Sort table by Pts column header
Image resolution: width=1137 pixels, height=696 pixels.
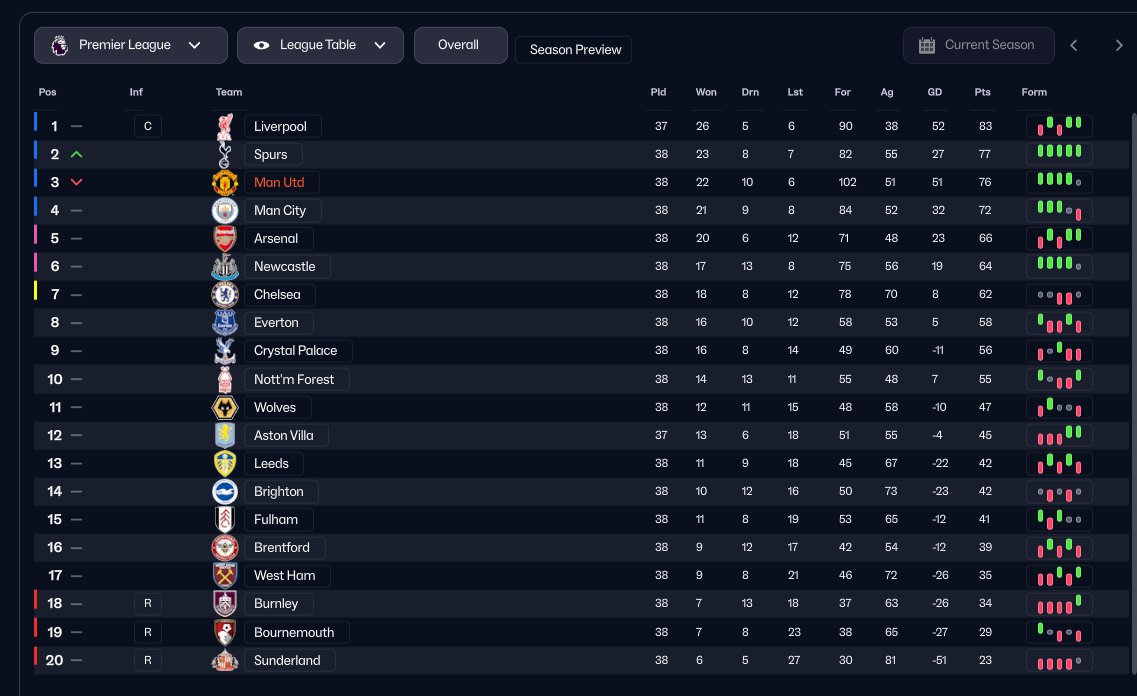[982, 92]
---
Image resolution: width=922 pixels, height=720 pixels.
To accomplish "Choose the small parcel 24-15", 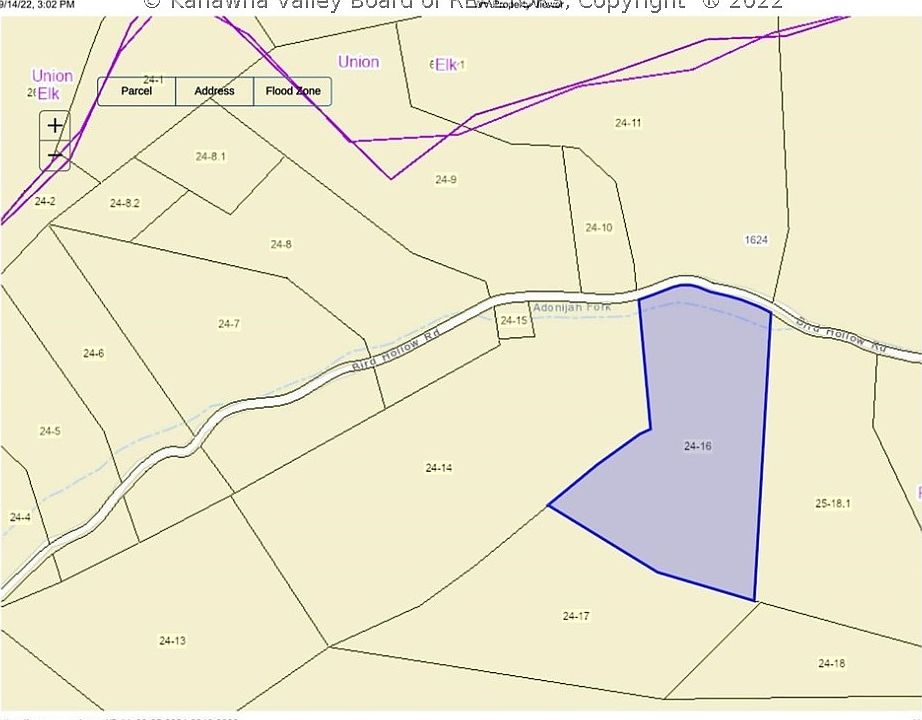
--
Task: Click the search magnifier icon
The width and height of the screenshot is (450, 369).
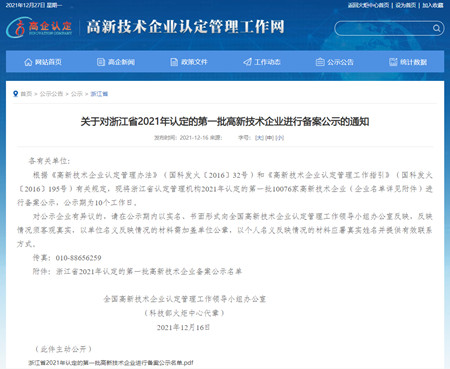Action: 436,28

> Aim of the task: Repeat the lines above exactly, beginning with the one containing "Image resolution: width=922" and finishing with the one containing "the small parcel". No pictures belong in the copy.

> Solution to this problem:
Image resolution: width=922 pixels, height=720 pixels.
To accomplish "Choose the small parcel 24-15", 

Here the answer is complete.